Work task
An identical copy of all the entries is the required result.

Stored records

<<<<

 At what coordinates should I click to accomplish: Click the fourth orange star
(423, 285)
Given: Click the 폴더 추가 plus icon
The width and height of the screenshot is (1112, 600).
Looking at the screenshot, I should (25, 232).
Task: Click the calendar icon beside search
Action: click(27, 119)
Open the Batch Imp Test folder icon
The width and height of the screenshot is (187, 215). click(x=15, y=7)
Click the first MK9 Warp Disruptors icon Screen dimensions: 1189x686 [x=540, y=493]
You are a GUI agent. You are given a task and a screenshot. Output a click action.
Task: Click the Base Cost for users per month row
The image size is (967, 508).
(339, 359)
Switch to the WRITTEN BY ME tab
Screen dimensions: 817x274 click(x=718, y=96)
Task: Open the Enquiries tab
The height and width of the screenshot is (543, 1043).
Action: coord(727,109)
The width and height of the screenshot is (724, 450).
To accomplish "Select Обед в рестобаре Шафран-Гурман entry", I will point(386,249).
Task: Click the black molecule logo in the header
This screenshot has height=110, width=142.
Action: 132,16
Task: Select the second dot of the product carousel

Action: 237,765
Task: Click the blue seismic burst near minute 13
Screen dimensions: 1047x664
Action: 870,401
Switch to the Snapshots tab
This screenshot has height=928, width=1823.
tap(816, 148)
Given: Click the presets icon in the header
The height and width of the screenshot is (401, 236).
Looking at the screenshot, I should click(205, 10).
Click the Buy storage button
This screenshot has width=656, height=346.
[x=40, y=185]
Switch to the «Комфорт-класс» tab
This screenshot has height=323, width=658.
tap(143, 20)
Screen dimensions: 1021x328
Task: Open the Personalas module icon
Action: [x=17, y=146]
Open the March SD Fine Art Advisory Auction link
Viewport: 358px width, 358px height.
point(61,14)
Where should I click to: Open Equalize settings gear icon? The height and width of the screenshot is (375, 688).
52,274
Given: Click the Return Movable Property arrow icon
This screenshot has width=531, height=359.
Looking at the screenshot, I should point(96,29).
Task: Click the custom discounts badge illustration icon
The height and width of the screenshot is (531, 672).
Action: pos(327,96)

>>>>

Solved problem
 At what coordinates should I click to accomplish: Click the fourth orange star
(423, 285)
Given: Click the 폴더 추가 plus icon
The width and height of the screenshot is (1112, 600).
Looking at the screenshot, I should (25, 232).
Task: Click the calendar icon beside search
Action: click(27, 119)
Open the Batch Imp Test folder icon
The width and height of the screenshot is (187, 215). click(x=15, y=7)
Click the first MK9 Warp Disruptors icon Screen dimensions: 1189x686 [x=540, y=493]
You are a GUI agent. You are given a task and a screenshot. Output a click action.
Task: Click the Base Cost for users per month row
The image size is (967, 508).
(339, 359)
Switch to the WRITTEN BY ME tab
Screen dimensions: 817x274 click(x=718, y=96)
Task: Open the Enquiries tab
The height and width of the screenshot is (543, 1043).
Action: coord(727,109)
The width and height of the screenshot is (724, 450).
To accomplish "Select Обед в рестобаре Шафран-Гурман entry", I will point(386,249).
Task: Click the black molecule logo in the header
This screenshot has height=110, width=142.
Action: 132,16
Task: Select the second dot of the product carousel

Action: 237,765
Task: Click the blue seismic burst near minute 13
Screen dimensions: 1047x664
Action: 870,401
Switch to the Snapshots tab
This screenshot has height=928, width=1823.
tap(816, 148)
Given: Click the presets icon in the header
The height and width of the screenshot is (401, 236).
Looking at the screenshot, I should click(205, 10).
Click the Buy storage button
This screenshot has width=656, height=346.
[x=40, y=185]
Switch to the «Комфорт-класс» tab
This screenshot has height=323, width=658.
tap(143, 20)
Screen dimensions: 1021x328
Task: Open the Personalas module icon
Action: [x=17, y=146]
Open the March SD Fine Art Advisory Auction link
Viewport: 358px width, 358px height.
point(61,14)
Where should I click to: Open Equalize settings gear icon? The height and width of the screenshot is (375, 688).
52,274
Given: Click the Return Movable Property arrow icon
This screenshot has width=531, height=359.
Looking at the screenshot, I should point(96,29).
Task: Click the custom discounts badge illustration icon
The height and width of the screenshot is (531, 672).
Action: pos(327,96)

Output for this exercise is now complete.